‘Bheeshma Parvam’ movie review: Mammootty stars in slick but familiar mafia don story

Director Amal Neerad makes up for the lack of novelty in the story with style and some solid characters

March 03, 2022 02:31 pm | Updated 02:31 pm IST

A still from ‘Bheeshma Parvam’

A still from ‘Bheeshma Parvam’

Building an aura of power and dread around someone is often more about what the person does not do, than what he or she does, despite having all the ability to do it. In Bheeshmaparvam, the protagonist Michael (Mammootty), a local don, does not do much. He fights on his own only twice in the film, which are the few times he even gets outside of his home. Yet at no point do we get a sense that this is someone incapable of hitting back, even at a point when he is physically incapable of doing what he ought to do.

Here, director Amal Neerad blends the trademark style he introduced in Big B with the ever-familiar mafia don story, right from Godfather to Nayakan. The opening scene gives one a quick overview of what is to follow. The entire extended family of the rich household has gathered for a celebration. Michael is upstairs listening to the woes of a woman whose son has just been murdered in a case of honour killing. Writ large on the faces of the relatives gathered downstairs are myriad emotions, from respect to envy and displeasure, in what are clues to the kind of equation they all share with Michael.

Bheeshma Parvam
Director: Amal Neerad
Cast: Mammootty, Soubin Shahir, Nadia Moidu, Sreenath Bhasi, Shine Tom Chacko

The script, penned by Amal Neerad and Devadath Shaji, ensures that the all-powerful don is just one of the elements of the film, with most other characters having an identity of their own. Take the case of Peter (Shine Tom Chacko), Michael's nephew, who has failed in all his business ventures and nurses a grudge against Michael. But, he is at the same time a hot-headed film producer, who dictates dance moves to a film star. Alice (Anasuya Bharadwaj), who used to be Michael's girlfriend years back, appears only in a few scenes, yet she manages to convey all that she has gone through in the intervening years. But the characters who walk away with the best of the scenes are Ami Ali (Sreenath Bhasi) and Ajas Ali (Soubin Shahir).
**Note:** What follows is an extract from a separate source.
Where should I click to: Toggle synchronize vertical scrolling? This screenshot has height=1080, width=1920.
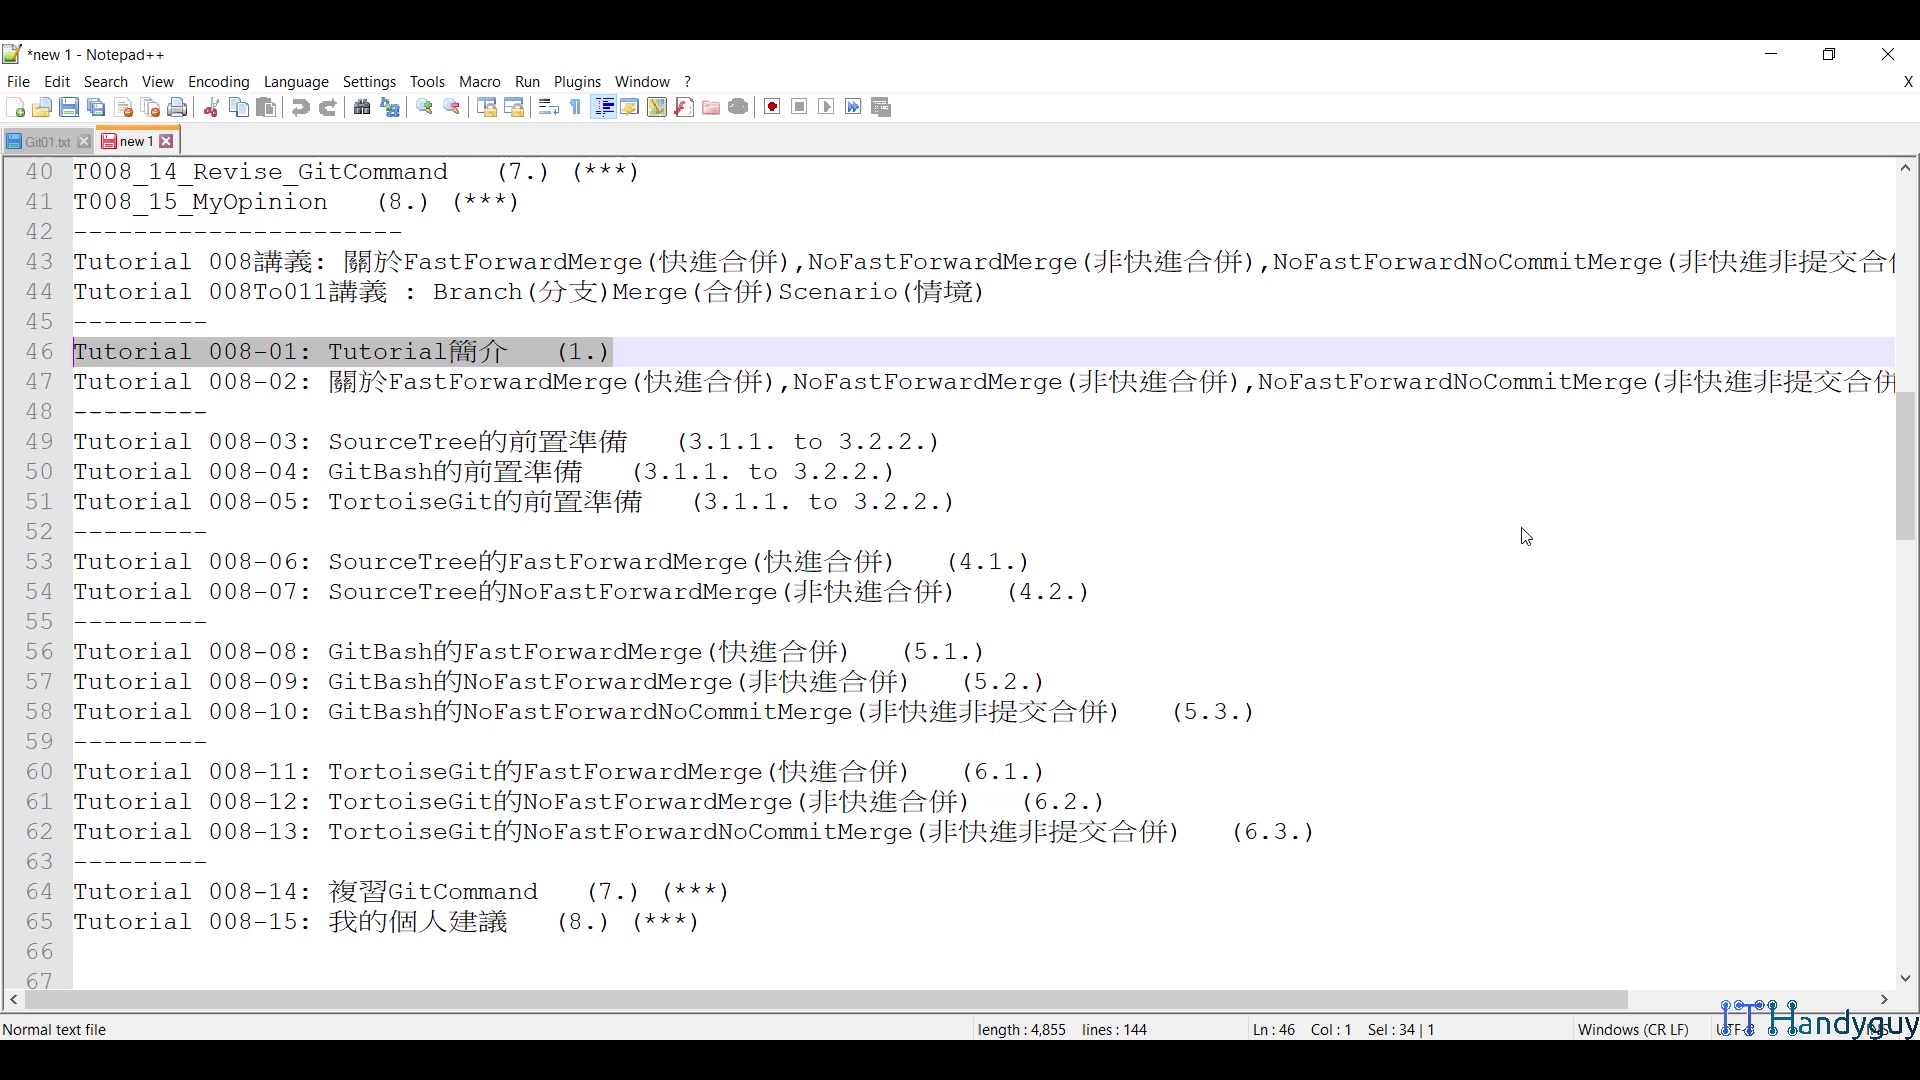tap(488, 107)
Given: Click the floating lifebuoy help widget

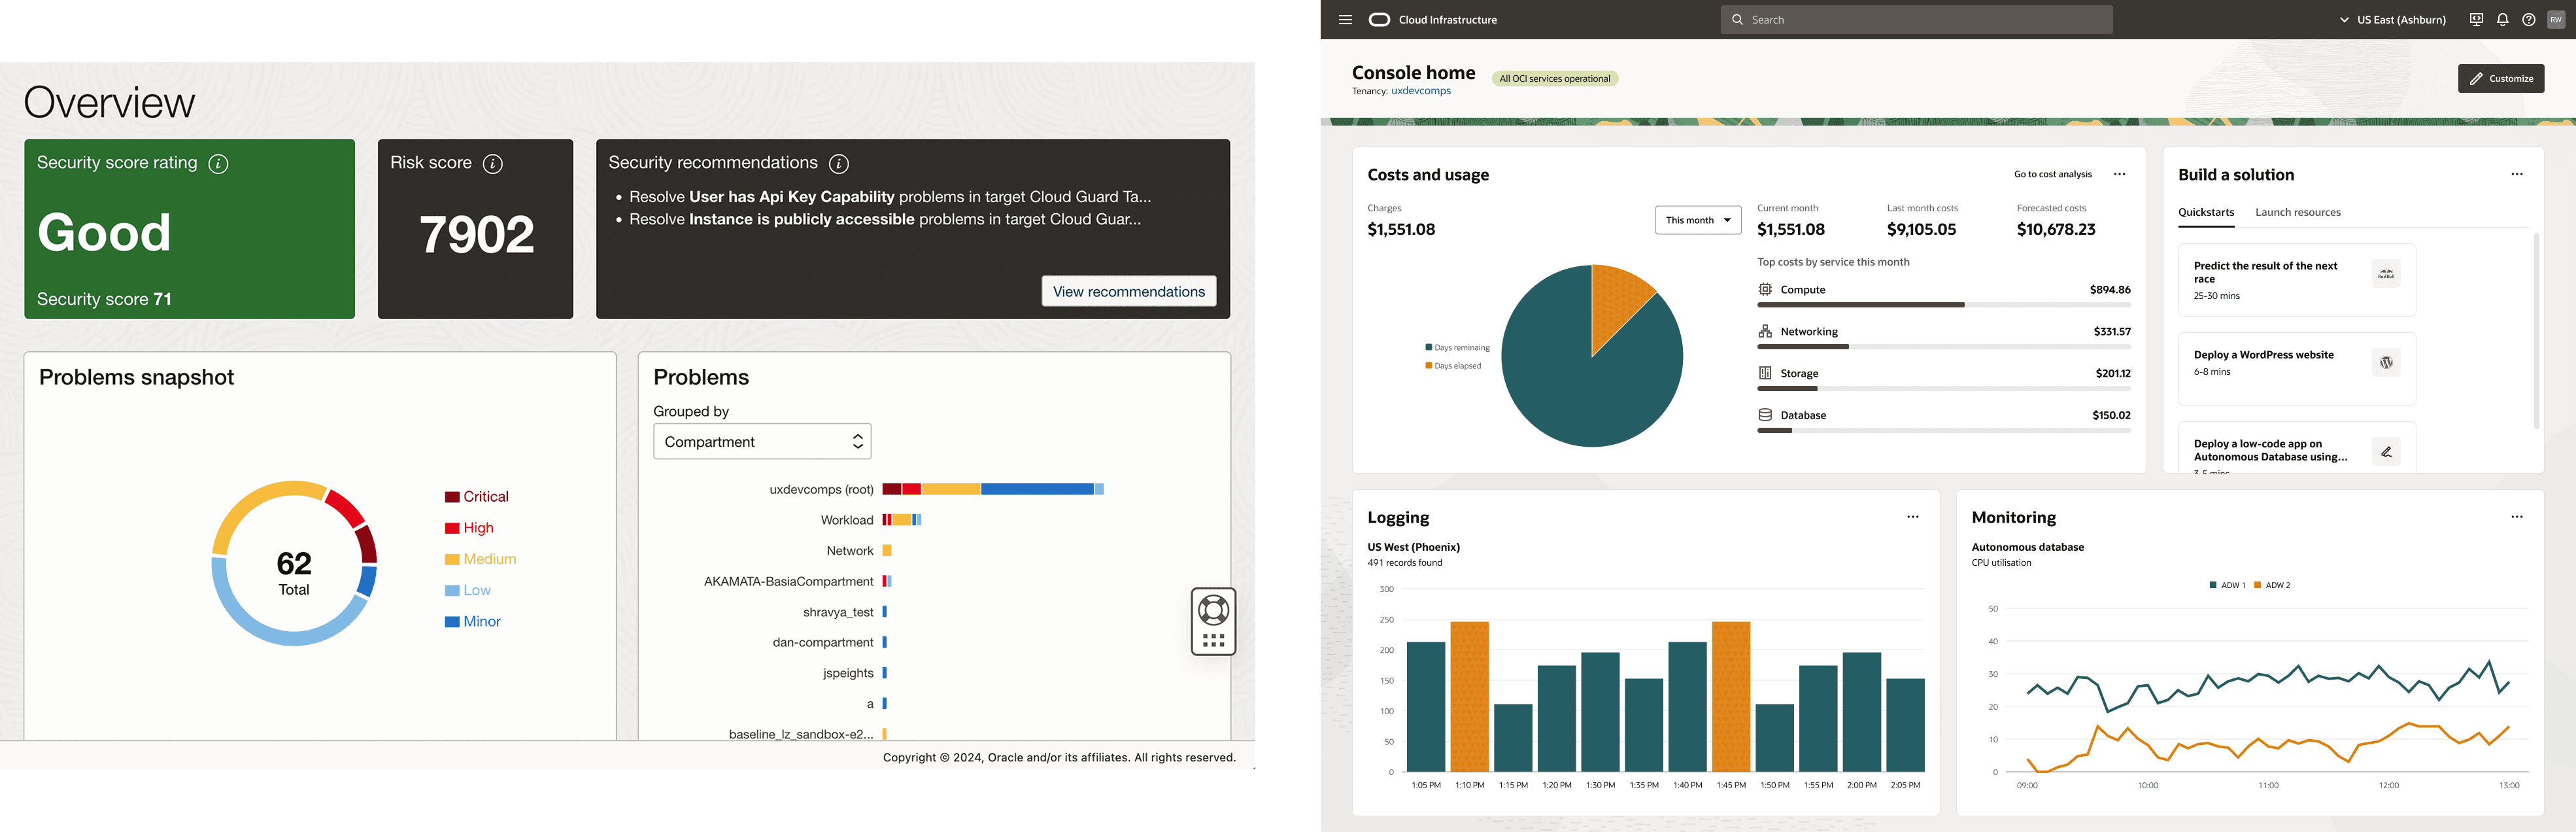Looking at the screenshot, I should point(1213,610).
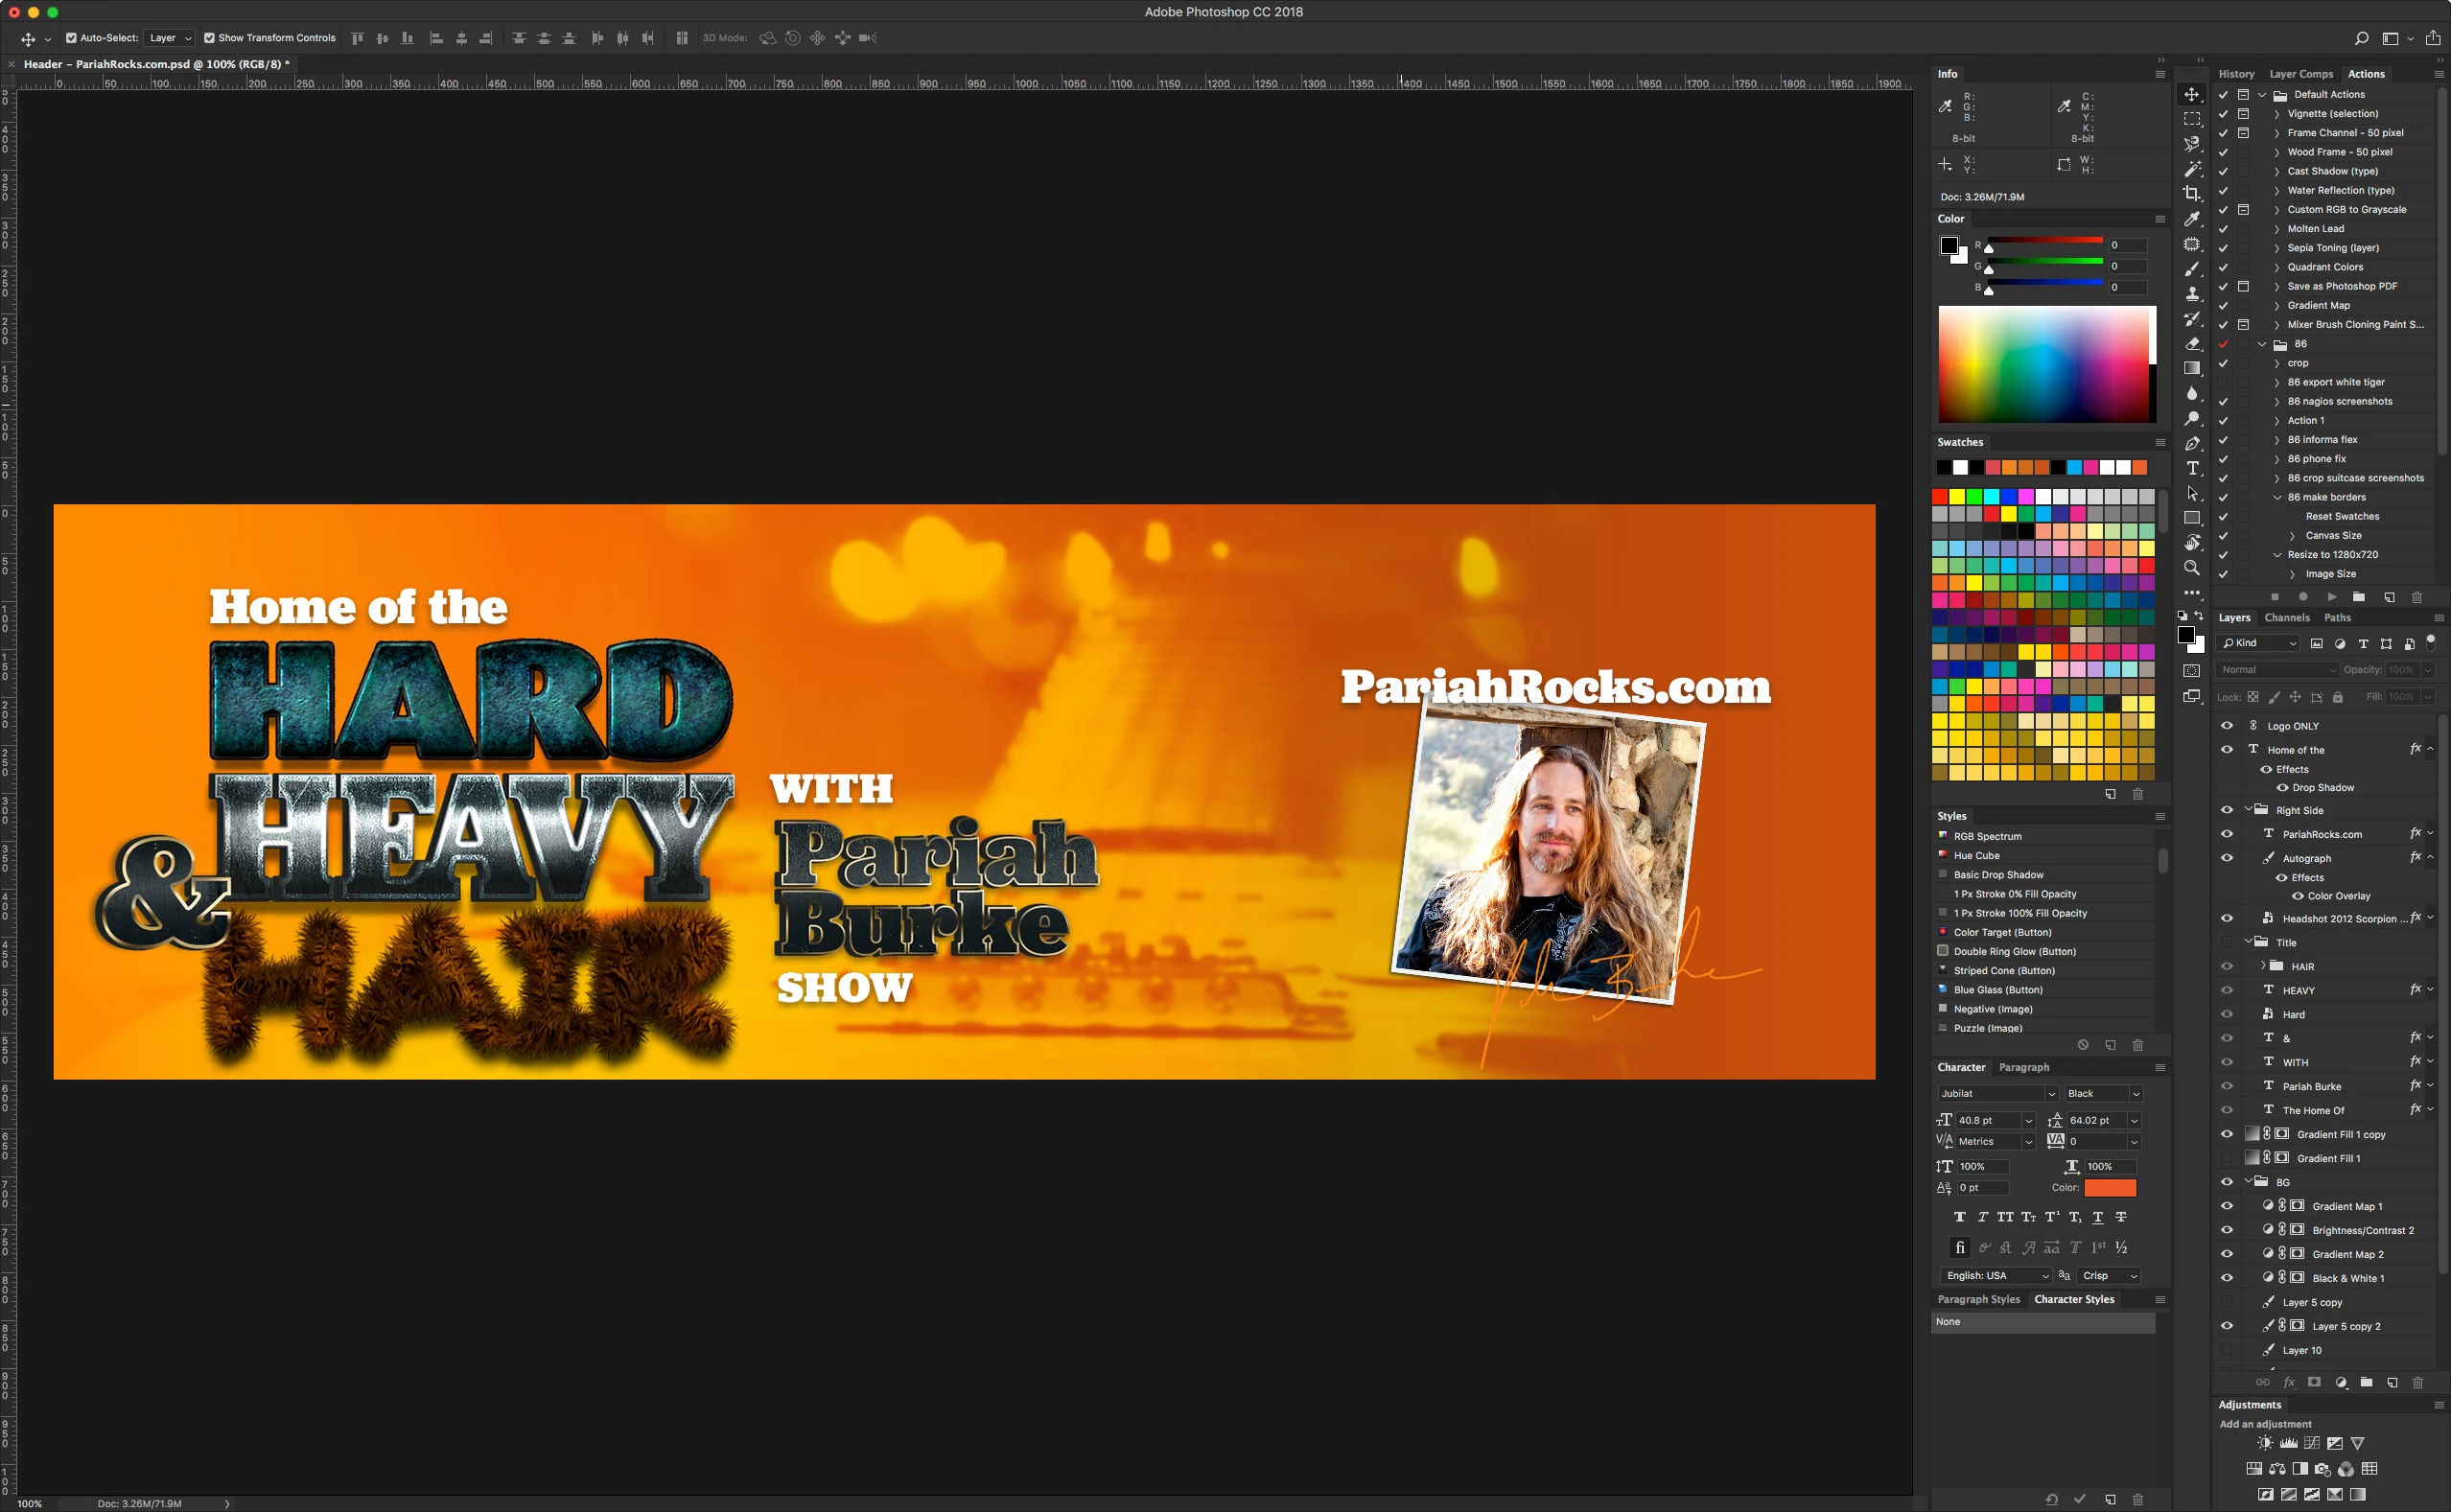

All these characters still do not help paper over the fact that much of the basic story lacks any novelty. The simmering discontent within his home, and a man waiting to take revenge for Michael's actions in the past come together to haunt him; but knowing the pattern of such films, we certainly know how it will turn out. Until the last half an hour, Amal builds the film and Michael's character patiently in an unhurried pace that the audience can't be blamed for expecting it all to burst out like a dam towards the end. But this build-up kind of fizzles out towards the end, in what turns out to be a rather tame and hurried climax.

Recreating 1980s nostalgia on screen has ceased to surprise us, but the production design here is worth lauding and justifies the setting during that period. Sushin Shyam’s background score adds quite a lot to the impact in some key sequences. In Bheeshma Parvam, Amal Neerad makes up for the lack of novelty in the story with style and some solid characters.